Ce sera non seulement pour eux une occasion en or d’aller présenter là-bas les constats recueillis lors des consultations menées au Québec, mais aussi une chance unique d’aller nourrir ces réflexions avec celles des mouvements sociaux jeunesse d’Amérique du Sud et d’ailleurs. J’espère que le FSM sera pour eux une occasion d’apprentissage « par les pairs » de niveau international, une possibilité de ramener chez nous les idées créatives de jeunes venus de partout dans le monde. À une époque où les technologies nous donnent l’impression de pouvoir connaître en quelques clics ce qui se fait aux quatre coins de la planète, la délégation jeunesse d’Oxfam et l’ensemble des participants du Collectif font le pari qu’une semaine de discussions entre citoyens du monde sera aussi fertile en idées que plusieurs mois de recherche!
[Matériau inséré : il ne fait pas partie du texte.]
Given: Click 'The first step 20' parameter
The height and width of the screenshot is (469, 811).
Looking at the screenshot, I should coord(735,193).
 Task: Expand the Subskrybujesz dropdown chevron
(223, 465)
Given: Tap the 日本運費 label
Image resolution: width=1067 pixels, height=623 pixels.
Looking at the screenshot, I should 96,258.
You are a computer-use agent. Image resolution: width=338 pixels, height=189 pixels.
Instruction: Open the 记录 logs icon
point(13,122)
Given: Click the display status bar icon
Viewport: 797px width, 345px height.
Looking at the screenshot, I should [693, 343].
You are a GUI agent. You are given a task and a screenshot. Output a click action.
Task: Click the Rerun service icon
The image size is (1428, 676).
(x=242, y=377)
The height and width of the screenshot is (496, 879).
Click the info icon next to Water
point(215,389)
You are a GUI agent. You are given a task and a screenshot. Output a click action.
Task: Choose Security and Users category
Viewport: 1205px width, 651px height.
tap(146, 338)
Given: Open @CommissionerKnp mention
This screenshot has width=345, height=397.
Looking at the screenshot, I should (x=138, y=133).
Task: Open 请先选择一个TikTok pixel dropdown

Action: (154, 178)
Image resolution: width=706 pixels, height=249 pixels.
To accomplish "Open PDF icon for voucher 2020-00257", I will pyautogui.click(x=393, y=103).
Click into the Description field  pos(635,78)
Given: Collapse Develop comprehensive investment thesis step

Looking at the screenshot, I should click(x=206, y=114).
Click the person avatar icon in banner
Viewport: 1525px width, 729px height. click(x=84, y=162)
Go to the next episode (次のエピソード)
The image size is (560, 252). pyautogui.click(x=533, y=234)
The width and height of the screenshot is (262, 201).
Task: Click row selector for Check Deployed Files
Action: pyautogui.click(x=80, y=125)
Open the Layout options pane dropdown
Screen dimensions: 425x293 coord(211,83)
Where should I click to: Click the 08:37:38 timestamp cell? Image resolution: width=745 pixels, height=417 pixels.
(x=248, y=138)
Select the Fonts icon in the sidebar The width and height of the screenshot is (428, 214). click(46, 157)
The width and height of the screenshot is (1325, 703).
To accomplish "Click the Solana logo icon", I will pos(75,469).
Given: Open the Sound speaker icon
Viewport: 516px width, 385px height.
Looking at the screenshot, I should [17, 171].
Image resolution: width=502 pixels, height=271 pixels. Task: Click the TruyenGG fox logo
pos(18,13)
L’approche d’Oxfam est de travailler avec les jeunes en tant que citoyens actifs. Le but est de leur permettre d’utiliser ouvertement, librement et efficacement leur énergie et leurs compétences pour devenir des influenceurs aptes à créer un changement transformateur dans la société et dans la prise de décision qui les concernent. L’approche expérientielle qu’offre le FSM sera, je l’espère, transformatrice pour les jeunes. Elle permet de bâtir un réseau engagé et d’acquérir des compétences et connaissances pour assurer une participation soutenue à long terme.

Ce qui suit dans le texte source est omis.